Retype verbatim the lines of the listing, from the very first through the line with "Given: Click the".
----------------------------------------
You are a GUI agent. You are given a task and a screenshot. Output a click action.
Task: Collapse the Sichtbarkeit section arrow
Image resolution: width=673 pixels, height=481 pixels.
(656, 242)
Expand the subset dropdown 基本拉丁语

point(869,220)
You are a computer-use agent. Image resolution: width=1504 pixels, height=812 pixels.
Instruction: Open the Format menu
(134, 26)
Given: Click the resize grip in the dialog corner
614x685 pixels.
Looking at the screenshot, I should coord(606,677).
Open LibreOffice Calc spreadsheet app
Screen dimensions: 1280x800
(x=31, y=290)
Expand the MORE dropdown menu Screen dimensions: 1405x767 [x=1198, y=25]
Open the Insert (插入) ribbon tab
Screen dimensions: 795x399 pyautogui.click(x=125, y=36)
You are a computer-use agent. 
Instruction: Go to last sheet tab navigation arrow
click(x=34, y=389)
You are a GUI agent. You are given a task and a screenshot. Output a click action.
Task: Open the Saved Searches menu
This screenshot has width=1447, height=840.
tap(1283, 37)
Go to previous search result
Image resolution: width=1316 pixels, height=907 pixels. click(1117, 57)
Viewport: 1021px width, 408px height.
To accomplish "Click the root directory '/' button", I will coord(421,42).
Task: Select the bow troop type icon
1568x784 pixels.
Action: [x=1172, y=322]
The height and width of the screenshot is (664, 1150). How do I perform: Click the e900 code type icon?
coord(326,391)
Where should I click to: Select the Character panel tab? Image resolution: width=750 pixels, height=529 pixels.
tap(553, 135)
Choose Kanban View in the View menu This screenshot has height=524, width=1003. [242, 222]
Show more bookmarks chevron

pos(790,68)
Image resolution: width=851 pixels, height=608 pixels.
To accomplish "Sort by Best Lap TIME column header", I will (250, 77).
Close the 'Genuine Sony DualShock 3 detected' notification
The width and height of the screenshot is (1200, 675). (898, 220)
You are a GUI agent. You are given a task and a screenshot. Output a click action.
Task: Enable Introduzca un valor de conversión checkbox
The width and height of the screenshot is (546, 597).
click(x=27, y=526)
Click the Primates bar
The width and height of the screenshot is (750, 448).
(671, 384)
----------------------------------------
● **Finished task**
You are a GUI agent. You are given a task and a screenshot. Output a click action.
Task: Collapse the Sichtbarkeit section arrow
Image resolution: width=673 pixels, height=481 pixels.
(656, 242)
Expand the subset dropdown 基本拉丁语

point(869,220)
You are a computer-use agent. Image resolution: width=1504 pixels, height=812 pixels.
Instruction: Open the Format menu
(134, 26)
Given: Click the resize grip in the dialog corner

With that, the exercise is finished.